Access provided by Autonomous University of Puebla. Download conference paper PDF
Similar content being viewed by others
Keywords
48.1 Introduction
Wireless sensor networks are usually consist of hundreds or thousands of inexpensive, low-powered sensing devices with limited memory, computational, and communication resources [1]. Due to the low deployment cost requirement of wireless sensor networks, sensors only have limited computation and communication resources. To reduce the communication cost and energy expenditure in data collection, many data aggregation protocols have been proposed. The data aggregation reduces the number of data transmissions, thereby improving the bandwidth and energy utilization in the network. On the other hand, because the raw data will be aggregated at aggregators, data aggregation introduces a lot of security vulnerabilities. For example, the BS cannot authenticate the raw data and find the compromised nodes in network. More seriously, the compromised aggregators can inject an arbitrary false fusion result to make the final aggregation result to far deviate from the true measurement. A lot of researchers focus on the secure data aggregation protocol [2, 3], such as SDA [4], SDAP [5], RSDA [6] and so on. But, the existing methods have some common drawbacks. First, all of them need the BS to attest all suspicious, that introduces a heavy communication overload. Second, if an aggregation result is verified as an attack, the BS drops off this value as well as all reads between attack injection point and BS. This introduces an extra waste of sensor ability.

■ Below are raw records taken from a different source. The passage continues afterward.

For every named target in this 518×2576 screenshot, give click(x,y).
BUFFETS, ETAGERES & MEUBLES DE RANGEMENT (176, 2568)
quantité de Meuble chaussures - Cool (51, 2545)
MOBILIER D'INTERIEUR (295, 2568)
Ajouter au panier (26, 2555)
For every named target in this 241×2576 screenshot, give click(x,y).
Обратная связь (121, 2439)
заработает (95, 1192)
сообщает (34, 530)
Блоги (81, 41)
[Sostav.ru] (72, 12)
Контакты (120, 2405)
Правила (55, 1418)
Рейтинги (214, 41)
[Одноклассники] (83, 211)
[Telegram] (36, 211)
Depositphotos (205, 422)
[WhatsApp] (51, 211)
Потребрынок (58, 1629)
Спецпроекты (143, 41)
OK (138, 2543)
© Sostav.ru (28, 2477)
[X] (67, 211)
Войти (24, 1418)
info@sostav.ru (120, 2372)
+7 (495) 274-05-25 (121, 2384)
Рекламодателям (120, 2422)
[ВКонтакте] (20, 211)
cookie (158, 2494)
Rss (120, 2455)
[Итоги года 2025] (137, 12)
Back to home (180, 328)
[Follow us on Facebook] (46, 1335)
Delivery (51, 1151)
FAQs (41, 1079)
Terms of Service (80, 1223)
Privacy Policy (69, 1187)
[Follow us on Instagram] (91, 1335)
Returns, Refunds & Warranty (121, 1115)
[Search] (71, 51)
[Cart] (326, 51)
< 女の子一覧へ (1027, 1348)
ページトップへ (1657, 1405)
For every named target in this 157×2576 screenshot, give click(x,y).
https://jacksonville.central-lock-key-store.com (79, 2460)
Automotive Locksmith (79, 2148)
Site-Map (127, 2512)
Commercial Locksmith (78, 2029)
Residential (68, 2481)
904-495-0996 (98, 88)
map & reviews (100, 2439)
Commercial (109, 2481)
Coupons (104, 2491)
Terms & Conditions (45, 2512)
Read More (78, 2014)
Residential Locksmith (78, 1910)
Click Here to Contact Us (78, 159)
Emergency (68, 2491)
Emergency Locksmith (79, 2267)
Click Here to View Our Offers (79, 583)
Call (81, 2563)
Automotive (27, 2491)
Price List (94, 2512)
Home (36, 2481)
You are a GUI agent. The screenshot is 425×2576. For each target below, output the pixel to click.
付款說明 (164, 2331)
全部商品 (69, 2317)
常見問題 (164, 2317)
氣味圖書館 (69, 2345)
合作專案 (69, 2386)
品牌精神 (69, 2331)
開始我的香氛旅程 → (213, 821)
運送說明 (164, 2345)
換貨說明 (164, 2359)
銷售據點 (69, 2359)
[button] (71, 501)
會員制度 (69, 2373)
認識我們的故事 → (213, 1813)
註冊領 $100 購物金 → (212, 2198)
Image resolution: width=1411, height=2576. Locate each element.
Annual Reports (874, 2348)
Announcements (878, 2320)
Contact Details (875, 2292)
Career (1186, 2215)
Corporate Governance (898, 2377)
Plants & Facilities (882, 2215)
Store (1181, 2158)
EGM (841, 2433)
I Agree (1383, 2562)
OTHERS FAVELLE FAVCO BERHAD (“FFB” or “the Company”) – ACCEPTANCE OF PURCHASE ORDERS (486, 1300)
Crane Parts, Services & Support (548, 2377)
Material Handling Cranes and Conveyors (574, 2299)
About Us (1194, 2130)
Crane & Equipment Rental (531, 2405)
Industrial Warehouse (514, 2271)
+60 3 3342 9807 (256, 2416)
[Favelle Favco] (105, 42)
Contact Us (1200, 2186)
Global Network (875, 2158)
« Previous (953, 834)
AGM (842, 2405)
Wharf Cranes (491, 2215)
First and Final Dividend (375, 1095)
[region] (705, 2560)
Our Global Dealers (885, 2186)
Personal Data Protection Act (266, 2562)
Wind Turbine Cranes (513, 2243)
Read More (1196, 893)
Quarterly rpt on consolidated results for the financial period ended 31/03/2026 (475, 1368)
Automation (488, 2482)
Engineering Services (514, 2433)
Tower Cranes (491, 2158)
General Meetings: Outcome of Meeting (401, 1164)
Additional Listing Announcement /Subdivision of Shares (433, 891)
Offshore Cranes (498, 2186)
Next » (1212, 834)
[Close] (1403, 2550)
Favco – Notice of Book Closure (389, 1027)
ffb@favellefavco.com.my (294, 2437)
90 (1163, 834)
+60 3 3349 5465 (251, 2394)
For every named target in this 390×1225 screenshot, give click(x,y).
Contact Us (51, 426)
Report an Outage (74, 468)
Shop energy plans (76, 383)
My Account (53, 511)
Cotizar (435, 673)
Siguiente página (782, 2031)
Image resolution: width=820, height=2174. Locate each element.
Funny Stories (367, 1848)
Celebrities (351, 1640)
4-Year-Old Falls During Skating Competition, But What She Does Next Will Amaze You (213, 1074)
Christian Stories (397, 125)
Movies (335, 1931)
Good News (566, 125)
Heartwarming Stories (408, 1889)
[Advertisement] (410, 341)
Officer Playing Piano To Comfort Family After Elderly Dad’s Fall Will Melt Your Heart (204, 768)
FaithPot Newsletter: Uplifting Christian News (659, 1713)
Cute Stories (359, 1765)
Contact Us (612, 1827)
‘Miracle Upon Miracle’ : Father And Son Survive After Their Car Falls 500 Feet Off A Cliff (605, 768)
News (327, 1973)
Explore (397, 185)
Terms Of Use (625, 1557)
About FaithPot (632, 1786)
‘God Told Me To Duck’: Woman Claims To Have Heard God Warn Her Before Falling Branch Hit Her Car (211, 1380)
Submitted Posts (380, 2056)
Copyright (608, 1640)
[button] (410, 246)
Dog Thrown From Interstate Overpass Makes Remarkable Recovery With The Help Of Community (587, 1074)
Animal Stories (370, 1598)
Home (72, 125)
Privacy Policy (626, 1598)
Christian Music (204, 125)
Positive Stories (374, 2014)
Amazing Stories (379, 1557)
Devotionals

To solve these problems, a distributed audit secure data aggregation protocol based on the principles of a distributed and cooperative attestation is proposed. A random grouping technique is used to construct a tree topology and logical groups of nodes. The leader node generates an aggregation result. The sibling nodes and the parent node of that leader identify the suspicious reads based on the set of results and a summary of historic reads. After that, the suspicious node in that attestation process proves the correctness of its read. Finally, each group aggregate the result which passes attestation reply to the upper leader and participates in the next aggregation until the result reaches the BS. The remainder of this paper is organized as follows. Section 48.2 describes our data aggregation protocol composed of network model, grouping, aggregation and audit. Security analysis and performance evaluation of our scheme are presented in Sect. 48.3. After that, we summarize our work in Sect. 48.4.
48.2 The Security Data Aggregation Protocol
We assume the BS has unlimited energy, and cannot be compromised. Also, there is a topological tree rooted at the BS which the shape and the distance (in number of hops) between every node are unknown. The transmission mechanism in the protocol is reliable. We also assume there is a broadcast protocol which can provide global broadcast authentication. Every sensor node shares their individual public key with each other. The aggregation tree is constructed as [5]. The count number of y is named \( C_{v} \).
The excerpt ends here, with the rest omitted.